I like getting mail from an old friend, or a new friend, don't you? Now that Post Offices are threatened with extinction and the romantic picture of a fearless messenger riding across the prairie on his sturdy steed has fallen into the realm of fairy tale, we (humans, that is) like to get mail.
Perhaps not as textile and tangible as opening a letter written in the distinctive handwriting of someone you know, e-mails serve a similar purpose. It is vogue in certain circles, though, to decry the use of the internet as impersonal, cold, and a vehicle for turning the younger generation into isolated creatures who have lost the power of speech.
I have discovered myself to be a defender of the internet. To anyone who knows me well, like my husband, this may be a bit of a surprise. For years I was so anti-tech that Gene dubbed my laptop "Quill" (as in quill pen) to affectionately poke fun at my lack of technical skill or curiosity, for that matter. But--- wonder of wonders---- word processing entered my world, so that now when I write something I can correct it without having to start all over on a fresh paper in the typewriter.
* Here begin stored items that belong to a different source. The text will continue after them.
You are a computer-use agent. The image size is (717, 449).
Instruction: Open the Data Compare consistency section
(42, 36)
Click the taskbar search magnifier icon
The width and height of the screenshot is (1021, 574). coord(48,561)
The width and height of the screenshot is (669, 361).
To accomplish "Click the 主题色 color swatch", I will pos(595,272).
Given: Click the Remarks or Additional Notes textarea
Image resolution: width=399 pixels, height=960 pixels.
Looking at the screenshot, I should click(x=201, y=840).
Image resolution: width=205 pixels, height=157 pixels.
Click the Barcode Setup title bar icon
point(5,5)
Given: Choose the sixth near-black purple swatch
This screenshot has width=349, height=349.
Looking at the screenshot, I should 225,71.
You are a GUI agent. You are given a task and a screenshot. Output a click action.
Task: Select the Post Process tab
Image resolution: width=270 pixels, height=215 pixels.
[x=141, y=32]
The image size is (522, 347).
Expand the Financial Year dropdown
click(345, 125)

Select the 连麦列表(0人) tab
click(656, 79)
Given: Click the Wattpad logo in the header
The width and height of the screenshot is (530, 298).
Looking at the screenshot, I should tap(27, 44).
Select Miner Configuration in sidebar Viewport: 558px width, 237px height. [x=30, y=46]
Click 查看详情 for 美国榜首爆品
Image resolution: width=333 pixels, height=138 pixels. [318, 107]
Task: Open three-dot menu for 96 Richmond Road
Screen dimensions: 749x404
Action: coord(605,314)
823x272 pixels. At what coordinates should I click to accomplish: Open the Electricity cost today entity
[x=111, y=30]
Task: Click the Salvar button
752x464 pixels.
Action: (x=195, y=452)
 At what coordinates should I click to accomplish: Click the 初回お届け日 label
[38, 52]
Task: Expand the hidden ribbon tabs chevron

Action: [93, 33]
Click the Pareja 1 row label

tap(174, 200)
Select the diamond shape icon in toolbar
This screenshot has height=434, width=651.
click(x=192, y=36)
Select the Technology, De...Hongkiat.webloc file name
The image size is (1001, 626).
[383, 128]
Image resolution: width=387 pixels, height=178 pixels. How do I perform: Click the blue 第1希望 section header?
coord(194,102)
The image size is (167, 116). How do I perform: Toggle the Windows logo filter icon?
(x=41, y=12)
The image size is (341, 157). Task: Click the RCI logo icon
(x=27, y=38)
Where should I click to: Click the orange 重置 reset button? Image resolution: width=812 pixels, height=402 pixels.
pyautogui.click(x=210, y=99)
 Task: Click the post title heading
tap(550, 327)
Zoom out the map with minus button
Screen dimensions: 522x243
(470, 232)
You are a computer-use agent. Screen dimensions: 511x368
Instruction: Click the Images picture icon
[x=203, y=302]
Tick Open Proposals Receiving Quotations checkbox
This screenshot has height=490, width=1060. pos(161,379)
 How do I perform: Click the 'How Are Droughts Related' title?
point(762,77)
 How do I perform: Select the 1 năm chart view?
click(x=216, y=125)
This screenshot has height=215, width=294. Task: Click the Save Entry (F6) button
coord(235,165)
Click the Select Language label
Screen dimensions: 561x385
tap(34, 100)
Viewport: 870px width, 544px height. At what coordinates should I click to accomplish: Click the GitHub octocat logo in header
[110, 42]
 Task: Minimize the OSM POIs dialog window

Waste baskets do not overflow like they used to with discarded drafts at inexpert stabs at creativity!
But lately I have discovered new reasons to root for the Internet and all things cyber. There are so many people I am in touch with via email, Facebook, web sites, blogs that quite probably would have fallen off my radar without this fabulous tool. I have "met" people that I have not yet had the pleasure to shake hands with or sit down and share a meal and an old fashioned conversation.
Several months back a fellow student from St. John's found me in an internet search. We hung out at the same lunch table for most of our tenure as undergrads. It was great to hear from someone I haven't seen in years and develop an ongoing "conversation". I bet we talk about more things now than we ever did all those years ago.
Sure, communication is different. There is a certain romance to opening a card and having a handwritten note and maybe a photo or two. But, when I get an email from Katie with a video of my grandson jumping in excitement over a silly song that she is singing to him, I am so grateful for that. It's not the same as seeing him in person, but since they live a long distance from us, it is a good temporary fix.
I doubt that we will ever grow out of our need to know and be known by others, to be in community, however we define that. Since our society moves so quickly and our loved ones are many miles away, I know my heart beats a little faster when I open my laptop and am greeted by a message from a friend. I know it's not the Pony Express, but it sure is express.